The are mainly usedfor drilling surface tanks. The components of mechanical agitator are a drive motor, a geared reducer (also called a gear box), a gearbox output shaft and impellers. The main objective of mechanical agitation system is uniform suspension of all solids, appropriate application of shear, homogeneous fluid proporties throughout the system, and economical application of applied power. Most mechanical agitators are driven by eletric motors.

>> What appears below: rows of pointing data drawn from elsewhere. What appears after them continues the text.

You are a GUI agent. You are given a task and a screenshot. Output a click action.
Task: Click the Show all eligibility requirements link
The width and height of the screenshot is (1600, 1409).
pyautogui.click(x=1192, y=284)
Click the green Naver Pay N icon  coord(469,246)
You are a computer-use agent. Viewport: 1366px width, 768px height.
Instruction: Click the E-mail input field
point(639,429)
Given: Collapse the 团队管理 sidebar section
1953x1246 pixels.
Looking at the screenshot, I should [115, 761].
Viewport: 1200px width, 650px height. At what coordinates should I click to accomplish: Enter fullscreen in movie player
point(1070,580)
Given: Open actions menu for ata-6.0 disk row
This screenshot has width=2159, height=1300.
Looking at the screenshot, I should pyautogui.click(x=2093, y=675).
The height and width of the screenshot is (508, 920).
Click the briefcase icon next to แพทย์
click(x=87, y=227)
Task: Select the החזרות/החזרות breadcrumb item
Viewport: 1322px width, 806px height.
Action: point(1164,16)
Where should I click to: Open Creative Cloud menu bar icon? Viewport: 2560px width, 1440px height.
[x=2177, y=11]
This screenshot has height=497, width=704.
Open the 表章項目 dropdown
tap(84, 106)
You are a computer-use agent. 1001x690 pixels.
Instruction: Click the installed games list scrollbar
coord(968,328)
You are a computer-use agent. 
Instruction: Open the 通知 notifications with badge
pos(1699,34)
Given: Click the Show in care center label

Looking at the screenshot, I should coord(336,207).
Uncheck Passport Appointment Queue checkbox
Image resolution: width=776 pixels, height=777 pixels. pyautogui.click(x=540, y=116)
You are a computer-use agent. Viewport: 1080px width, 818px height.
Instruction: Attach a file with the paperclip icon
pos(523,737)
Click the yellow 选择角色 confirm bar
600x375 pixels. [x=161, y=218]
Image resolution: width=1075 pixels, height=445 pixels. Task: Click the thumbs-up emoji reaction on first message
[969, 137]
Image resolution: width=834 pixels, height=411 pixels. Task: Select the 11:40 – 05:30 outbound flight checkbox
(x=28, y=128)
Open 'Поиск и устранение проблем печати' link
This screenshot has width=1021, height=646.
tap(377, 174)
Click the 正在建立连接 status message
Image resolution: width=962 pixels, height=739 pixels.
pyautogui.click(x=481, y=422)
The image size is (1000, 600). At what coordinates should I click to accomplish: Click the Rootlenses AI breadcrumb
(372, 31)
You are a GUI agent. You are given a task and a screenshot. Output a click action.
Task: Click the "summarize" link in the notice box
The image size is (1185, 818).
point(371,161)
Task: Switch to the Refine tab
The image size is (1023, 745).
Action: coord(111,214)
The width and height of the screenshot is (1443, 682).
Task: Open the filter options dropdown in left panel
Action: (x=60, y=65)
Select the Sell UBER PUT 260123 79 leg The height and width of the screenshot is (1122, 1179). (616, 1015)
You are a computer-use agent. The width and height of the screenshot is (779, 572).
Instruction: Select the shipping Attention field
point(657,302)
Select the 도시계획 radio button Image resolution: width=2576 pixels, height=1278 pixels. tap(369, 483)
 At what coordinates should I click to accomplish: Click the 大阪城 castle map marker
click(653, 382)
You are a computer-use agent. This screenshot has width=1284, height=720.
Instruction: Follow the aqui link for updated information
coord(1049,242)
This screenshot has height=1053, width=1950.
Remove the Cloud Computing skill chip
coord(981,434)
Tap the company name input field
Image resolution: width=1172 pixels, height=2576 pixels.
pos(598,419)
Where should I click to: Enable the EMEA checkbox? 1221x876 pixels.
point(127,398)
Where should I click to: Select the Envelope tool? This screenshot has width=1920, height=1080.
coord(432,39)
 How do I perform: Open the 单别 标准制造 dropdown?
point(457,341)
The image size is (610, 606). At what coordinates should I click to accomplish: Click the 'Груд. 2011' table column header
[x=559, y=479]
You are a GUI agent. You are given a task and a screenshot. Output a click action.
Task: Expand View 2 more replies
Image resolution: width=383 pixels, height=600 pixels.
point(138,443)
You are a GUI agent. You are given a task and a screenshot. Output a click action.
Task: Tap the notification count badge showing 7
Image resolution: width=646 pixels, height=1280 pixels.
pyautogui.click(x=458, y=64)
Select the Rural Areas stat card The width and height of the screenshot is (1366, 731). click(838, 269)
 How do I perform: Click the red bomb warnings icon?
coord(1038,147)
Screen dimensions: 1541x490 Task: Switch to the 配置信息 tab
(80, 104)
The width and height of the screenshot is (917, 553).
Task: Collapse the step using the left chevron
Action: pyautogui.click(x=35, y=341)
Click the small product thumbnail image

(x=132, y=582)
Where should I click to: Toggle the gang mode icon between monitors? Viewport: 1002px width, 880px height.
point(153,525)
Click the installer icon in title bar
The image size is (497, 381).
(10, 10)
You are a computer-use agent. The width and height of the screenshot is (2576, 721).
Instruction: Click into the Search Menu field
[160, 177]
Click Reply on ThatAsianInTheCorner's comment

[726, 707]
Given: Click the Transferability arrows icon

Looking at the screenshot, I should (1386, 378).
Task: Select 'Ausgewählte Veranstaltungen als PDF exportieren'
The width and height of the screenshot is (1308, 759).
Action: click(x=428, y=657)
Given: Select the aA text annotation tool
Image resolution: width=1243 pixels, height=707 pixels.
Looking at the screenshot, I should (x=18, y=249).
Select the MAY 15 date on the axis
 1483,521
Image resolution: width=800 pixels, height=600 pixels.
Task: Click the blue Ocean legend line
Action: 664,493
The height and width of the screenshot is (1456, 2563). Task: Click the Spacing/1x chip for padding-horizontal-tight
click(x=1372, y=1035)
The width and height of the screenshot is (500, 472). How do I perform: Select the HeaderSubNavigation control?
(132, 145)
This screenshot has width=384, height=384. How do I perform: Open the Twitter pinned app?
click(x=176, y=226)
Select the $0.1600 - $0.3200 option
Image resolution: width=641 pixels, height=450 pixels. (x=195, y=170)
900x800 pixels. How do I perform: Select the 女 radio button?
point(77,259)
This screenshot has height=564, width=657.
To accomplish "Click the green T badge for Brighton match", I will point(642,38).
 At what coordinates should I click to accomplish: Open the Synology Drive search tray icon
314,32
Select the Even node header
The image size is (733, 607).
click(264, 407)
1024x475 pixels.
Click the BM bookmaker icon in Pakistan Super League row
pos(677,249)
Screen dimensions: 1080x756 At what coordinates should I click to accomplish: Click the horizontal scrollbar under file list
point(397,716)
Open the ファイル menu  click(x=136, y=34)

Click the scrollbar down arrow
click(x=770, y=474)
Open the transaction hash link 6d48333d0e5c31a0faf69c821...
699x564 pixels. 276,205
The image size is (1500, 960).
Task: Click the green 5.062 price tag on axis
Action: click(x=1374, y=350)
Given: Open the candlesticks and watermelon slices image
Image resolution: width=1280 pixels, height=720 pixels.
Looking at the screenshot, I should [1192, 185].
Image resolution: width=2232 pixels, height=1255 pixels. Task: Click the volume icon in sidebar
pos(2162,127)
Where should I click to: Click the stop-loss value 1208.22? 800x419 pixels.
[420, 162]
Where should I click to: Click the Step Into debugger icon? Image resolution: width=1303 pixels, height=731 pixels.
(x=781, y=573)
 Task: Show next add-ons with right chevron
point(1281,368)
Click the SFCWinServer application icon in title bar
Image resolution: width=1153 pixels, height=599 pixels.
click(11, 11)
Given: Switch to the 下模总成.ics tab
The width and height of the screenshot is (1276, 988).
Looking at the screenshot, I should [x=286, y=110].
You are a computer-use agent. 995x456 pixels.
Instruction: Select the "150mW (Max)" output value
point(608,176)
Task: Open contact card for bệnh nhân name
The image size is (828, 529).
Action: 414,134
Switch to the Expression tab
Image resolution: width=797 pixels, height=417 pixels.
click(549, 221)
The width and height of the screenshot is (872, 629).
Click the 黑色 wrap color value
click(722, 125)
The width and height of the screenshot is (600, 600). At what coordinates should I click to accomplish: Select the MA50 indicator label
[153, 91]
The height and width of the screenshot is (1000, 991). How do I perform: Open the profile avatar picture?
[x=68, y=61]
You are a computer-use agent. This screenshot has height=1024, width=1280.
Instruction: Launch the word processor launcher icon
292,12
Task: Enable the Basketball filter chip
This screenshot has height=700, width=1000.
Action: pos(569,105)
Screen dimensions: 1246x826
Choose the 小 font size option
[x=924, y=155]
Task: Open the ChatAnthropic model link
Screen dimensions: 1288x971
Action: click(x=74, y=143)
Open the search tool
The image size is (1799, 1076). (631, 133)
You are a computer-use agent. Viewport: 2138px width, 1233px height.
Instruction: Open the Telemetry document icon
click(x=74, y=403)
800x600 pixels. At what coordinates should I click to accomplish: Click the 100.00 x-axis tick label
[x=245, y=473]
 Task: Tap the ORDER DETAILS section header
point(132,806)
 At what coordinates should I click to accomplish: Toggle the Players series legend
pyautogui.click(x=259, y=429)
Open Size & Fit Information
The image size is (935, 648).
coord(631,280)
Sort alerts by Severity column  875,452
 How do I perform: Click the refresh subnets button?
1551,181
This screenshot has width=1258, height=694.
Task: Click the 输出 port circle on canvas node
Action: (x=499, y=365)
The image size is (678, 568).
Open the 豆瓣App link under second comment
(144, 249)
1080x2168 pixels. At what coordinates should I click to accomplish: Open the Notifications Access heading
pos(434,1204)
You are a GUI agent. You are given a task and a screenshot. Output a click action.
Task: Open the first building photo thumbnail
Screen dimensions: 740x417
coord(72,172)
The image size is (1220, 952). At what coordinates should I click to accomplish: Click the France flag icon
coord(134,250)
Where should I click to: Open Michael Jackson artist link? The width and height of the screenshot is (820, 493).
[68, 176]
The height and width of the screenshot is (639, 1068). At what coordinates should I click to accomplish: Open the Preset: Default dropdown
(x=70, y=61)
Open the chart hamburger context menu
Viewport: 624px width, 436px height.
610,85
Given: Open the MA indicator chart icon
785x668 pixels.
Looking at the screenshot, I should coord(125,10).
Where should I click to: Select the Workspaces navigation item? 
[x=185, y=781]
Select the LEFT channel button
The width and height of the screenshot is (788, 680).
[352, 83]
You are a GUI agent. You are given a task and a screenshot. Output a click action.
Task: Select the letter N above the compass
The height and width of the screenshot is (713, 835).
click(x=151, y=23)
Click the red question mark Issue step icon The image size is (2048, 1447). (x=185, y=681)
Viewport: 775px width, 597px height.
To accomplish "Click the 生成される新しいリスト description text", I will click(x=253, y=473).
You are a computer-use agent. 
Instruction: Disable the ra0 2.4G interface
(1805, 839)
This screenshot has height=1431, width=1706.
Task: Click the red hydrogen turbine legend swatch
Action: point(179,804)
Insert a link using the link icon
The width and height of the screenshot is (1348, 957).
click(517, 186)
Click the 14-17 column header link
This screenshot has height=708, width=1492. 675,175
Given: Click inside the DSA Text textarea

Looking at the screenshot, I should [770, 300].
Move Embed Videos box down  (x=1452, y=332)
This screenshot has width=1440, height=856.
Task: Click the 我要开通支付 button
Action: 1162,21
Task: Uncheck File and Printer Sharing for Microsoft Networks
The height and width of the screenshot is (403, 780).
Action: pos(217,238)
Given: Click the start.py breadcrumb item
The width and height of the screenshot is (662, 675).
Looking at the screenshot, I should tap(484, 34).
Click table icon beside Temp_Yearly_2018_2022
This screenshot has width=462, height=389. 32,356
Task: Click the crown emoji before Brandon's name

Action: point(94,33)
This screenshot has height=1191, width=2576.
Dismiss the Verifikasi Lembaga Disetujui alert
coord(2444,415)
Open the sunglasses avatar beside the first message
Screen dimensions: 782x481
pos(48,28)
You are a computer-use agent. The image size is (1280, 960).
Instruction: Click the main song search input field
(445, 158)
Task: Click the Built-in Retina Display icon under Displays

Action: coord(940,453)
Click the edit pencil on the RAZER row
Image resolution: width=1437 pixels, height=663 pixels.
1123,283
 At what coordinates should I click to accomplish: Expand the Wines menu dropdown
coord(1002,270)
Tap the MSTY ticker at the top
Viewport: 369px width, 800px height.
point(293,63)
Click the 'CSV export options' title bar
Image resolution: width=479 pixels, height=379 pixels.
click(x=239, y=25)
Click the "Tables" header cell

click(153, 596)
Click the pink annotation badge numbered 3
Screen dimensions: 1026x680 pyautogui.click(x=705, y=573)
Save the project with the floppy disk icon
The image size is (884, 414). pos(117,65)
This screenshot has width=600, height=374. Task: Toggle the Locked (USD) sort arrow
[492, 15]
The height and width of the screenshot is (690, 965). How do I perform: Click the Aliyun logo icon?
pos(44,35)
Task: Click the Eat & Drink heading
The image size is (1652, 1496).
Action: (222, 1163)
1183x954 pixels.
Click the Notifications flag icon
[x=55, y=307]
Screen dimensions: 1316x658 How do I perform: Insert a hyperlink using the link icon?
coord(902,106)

These motors must be rated for explosion-proof duty (to ensure that motor, starters, and wiring meet specifications for local codes and operating criteria) and may be mounted horizontally or vertically . Motors may be coupled to or direct-face mounted to a gear reducer that in turn drives the impeller shaft. Impellers are mounted on the shaft at a specific distance off the tank bottom to achieve desired results. The main advantages of mechanical agitators are it suids most need due to the variety of gearbox and impeller combinations, it is effective for large and deep tanks, it can also be designed based on more or less shear needed to induce, it helps in cooling the mixture by exposing the mixture to atmosphere. The various disadvantages associated with mechanical agitators are that they cannot blend fluids if the syetem has different compartments, Higher initial cost, Heavier than other agitators and requires more space, Electricity required to run the motors and it may also require installation of baffles.